# [Set task]
Find every line in the items below that contains the string "code", and copy each such line in full.

§

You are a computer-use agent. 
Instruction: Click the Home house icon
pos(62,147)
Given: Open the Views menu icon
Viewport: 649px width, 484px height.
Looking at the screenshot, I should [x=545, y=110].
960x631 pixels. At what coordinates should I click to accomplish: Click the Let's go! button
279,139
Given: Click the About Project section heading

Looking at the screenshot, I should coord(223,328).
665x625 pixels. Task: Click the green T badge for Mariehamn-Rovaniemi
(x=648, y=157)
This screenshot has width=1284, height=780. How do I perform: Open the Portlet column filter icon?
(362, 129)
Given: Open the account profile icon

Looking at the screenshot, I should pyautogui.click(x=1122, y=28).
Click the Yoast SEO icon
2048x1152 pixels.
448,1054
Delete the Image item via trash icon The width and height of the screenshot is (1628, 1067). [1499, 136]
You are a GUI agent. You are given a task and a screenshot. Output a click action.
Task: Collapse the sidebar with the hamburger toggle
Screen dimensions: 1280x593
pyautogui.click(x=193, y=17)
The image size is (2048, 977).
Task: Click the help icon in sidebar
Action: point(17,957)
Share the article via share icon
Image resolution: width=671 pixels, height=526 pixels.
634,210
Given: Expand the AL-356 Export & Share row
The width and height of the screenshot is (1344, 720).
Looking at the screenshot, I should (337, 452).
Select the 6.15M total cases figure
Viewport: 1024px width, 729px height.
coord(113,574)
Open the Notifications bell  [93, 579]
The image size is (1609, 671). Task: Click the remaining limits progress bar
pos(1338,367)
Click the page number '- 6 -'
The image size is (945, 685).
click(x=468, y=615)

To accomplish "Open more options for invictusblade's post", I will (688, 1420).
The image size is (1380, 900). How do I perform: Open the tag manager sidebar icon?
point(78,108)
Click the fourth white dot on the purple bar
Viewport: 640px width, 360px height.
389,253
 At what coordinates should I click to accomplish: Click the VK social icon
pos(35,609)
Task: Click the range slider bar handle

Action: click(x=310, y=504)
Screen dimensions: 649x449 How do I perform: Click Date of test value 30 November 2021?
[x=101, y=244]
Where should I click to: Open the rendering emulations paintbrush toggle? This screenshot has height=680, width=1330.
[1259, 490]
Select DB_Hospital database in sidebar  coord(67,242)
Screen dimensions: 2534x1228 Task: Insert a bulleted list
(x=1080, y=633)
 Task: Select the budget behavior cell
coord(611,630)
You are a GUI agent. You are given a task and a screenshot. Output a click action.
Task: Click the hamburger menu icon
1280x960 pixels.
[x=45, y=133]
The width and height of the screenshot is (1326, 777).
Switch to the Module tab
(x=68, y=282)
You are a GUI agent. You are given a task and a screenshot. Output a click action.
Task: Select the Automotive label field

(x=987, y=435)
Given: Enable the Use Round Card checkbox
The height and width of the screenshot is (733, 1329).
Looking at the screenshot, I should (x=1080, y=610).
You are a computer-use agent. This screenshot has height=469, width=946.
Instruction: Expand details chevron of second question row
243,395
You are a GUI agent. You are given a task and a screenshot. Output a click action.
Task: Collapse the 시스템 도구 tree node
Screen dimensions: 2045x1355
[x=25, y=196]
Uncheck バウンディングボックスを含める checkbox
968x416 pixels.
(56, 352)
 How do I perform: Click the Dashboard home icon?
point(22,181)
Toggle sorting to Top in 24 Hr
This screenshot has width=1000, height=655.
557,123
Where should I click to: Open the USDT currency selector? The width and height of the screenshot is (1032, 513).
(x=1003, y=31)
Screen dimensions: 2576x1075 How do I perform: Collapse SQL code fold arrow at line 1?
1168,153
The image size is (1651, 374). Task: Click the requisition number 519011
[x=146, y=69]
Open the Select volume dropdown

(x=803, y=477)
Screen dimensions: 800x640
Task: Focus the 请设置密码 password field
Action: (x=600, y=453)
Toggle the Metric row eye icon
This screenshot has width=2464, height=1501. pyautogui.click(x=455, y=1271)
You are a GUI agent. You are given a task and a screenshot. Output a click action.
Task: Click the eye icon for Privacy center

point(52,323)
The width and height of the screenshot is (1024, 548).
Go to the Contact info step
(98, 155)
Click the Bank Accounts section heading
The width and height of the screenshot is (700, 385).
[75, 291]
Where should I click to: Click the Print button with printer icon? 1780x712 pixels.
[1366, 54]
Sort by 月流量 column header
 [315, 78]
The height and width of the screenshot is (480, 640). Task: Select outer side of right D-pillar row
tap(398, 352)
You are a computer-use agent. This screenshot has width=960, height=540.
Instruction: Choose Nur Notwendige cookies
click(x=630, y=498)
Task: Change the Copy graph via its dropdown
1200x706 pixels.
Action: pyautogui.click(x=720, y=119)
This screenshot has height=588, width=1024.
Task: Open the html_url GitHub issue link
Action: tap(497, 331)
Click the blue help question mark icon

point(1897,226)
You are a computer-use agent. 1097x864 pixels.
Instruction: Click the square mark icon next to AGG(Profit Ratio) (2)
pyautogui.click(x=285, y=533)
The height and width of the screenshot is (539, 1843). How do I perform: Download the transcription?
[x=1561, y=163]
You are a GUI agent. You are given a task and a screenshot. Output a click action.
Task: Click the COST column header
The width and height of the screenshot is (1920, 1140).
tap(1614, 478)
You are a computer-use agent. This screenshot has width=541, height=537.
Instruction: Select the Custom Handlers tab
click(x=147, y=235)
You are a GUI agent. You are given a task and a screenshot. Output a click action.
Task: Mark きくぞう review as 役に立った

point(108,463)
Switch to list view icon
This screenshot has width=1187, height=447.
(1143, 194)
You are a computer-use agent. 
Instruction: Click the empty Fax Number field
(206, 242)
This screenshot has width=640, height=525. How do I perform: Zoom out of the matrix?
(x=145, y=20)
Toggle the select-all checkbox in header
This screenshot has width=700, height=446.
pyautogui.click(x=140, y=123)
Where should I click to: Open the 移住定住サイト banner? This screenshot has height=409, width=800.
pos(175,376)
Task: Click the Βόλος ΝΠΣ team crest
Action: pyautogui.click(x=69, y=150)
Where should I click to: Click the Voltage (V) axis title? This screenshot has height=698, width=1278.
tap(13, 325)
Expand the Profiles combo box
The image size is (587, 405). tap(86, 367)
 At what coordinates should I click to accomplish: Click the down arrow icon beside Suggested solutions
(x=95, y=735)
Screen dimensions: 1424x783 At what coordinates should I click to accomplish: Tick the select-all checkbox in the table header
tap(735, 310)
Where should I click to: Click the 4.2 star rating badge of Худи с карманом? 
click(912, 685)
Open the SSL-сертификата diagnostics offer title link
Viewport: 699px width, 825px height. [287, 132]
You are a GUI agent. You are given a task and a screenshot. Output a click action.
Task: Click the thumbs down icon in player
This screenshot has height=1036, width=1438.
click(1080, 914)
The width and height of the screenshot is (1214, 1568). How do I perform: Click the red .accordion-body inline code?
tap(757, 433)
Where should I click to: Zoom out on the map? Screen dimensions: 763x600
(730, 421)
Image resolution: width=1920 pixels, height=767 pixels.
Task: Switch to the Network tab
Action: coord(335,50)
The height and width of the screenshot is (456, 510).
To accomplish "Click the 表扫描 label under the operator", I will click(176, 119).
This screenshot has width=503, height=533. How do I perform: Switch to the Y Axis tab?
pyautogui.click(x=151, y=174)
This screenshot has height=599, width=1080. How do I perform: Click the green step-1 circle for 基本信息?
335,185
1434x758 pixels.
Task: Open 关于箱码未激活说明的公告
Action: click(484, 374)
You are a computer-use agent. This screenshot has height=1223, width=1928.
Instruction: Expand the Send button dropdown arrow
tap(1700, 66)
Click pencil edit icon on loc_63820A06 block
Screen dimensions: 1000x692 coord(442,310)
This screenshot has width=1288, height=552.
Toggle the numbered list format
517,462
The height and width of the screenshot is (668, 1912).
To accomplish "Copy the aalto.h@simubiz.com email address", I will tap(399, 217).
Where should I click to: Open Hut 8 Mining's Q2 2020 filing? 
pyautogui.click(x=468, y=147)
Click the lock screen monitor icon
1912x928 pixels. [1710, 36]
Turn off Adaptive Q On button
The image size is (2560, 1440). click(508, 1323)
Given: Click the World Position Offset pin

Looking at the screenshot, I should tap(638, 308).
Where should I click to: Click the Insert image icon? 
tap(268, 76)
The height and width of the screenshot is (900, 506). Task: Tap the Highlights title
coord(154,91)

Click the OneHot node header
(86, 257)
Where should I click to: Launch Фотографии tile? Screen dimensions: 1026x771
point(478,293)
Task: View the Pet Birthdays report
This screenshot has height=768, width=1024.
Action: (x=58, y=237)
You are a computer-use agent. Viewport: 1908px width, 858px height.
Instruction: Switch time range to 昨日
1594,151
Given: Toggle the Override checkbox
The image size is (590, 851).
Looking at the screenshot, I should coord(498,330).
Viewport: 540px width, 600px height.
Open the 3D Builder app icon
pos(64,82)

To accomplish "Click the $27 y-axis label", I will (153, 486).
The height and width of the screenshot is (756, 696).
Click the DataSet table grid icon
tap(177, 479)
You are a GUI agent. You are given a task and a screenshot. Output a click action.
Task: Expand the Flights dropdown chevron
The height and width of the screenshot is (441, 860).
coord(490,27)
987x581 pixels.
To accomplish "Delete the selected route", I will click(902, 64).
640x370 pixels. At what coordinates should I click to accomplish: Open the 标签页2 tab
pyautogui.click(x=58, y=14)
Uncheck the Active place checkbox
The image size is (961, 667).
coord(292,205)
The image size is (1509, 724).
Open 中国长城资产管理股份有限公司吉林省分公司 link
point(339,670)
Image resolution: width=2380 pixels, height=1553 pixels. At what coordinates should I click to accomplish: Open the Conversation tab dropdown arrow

§

# [Worked solution]
Screen dimensions: 2576x1075 How do I perform: Collapse SQL code fold arrow at line 1?
The width and height of the screenshot is (1214, 1568). How do I perform: Click the red .accordion-body inline code?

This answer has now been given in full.